Stuart insisted he had not killed the girl, and Dixon initially suspected he was looking for sympathy. By 14 May, the execution was eight days away, and Dixon had become convinced that Stuart was telling the truth. He contacted J. D. O'Sullivan, Stuart's solicitor, who gave him a copy of Stuart's confession. After reading it, he concluded that Stuart could not have dictated it.
Dixon had read a book on Arrernte grammar written by T.G.H. Strehlow and asked him to check Stuart's language for comparison with the confession. Strehlow had been born at a mission at which his father was a pastor, and it turned out that he had grown up with Stuart and knew his parents well. Strehlow visited Stuart on 18 May, and for the first time, Stuart was able to give his alibi in his native tongue, which Strehlow then translated to English. On the matter of the police confession, Strehlow wrote:
"In my ten years of varied experience of evidence given by Aboriginals, part Aboriginals, police officers and white residents of the Northern Territory, I had never seen a document even faintly resembling the one I was now looking at.

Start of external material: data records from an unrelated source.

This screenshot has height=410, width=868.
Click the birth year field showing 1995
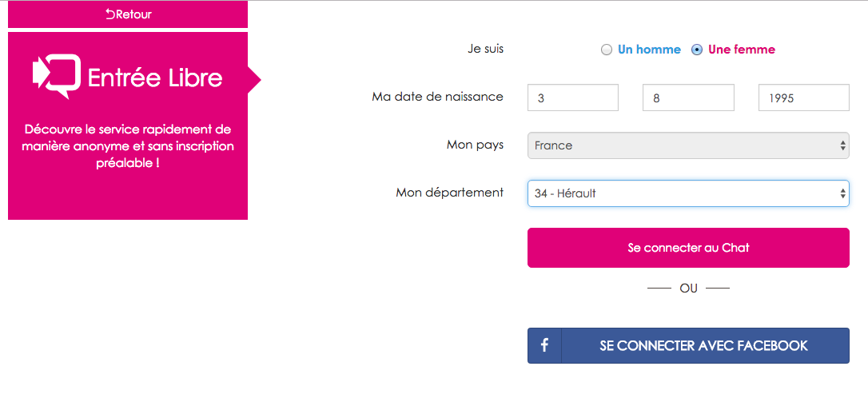click(x=804, y=98)
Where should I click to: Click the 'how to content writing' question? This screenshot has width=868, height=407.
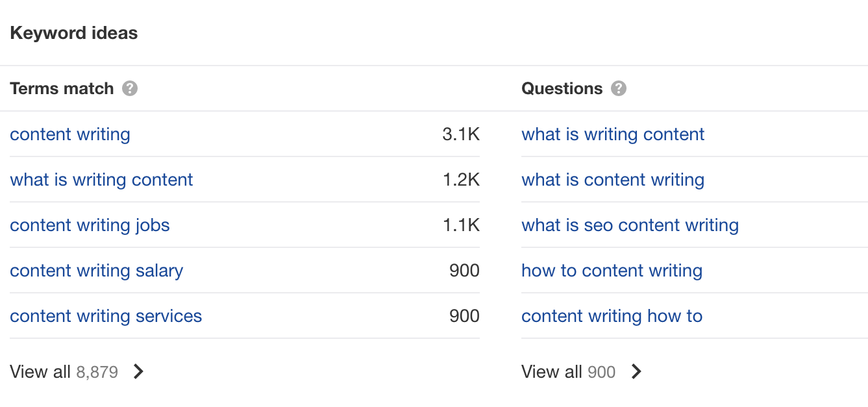click(612, 271)
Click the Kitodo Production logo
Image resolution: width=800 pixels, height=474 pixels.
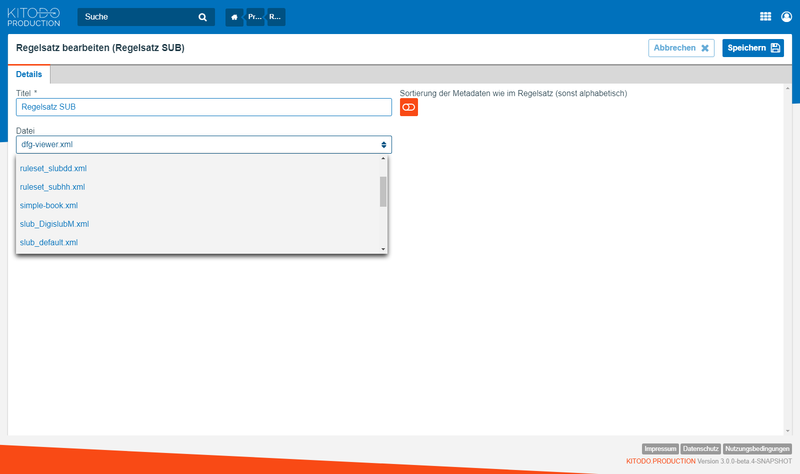coord(34,16)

Far from bearing any resemblance to any statement ever made by an Aboriginal or part Aboriginal person....(the document) could have been composed only by some person who was well versed in legal procedure and in the practice of giving court evidence."

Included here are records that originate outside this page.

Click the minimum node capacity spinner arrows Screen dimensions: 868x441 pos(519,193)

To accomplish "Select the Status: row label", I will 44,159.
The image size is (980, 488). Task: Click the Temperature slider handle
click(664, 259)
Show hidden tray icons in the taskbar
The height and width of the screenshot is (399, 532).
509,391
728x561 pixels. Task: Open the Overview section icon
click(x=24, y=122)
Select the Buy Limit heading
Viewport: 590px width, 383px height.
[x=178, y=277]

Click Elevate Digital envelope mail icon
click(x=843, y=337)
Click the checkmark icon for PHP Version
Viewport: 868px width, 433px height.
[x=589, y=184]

On 20 May, Stuart applied for leave to appeal to the High Court based on Strehlow's findings. Justice Reed granted a stay of execution and set a new date of 19 June. On 18 June, a further extension to 7 July was granted to allow time for a decision, which was handed down on 19 June. Leave to appeal was denied.
Stuart Campaign
On 22 June Dixon contacted Dr. Charles Duguid, who ran the Aborigines' Advancement League, to discuss Stuart's situation. On 27 June, a meeting of the League, university teachers, clergymen and representatives of the Howard League for Penal Reform was held in Duguid's Magill home at which Dixon and Strehlow gave a talk. It was decided to mount a campaign to keep Stuart alive, and the distribution of petitions for commutation was arranged.
References
- The Stuart Case. Ken Inglis, Melbourne University Press 1961, pages 41–50 (No isbn issued)
Notes
- Father Dixon was later to comment: Thank goodness Stuart was not a Catholic. If he had been, Stuart denying the murder would have been regarded as a confession, and Dixon could not have mentioned his doubts over Stuart's guilt with anyone else because of Catholic Church's holding that the seal of confession is inviolable, even with a life at stake.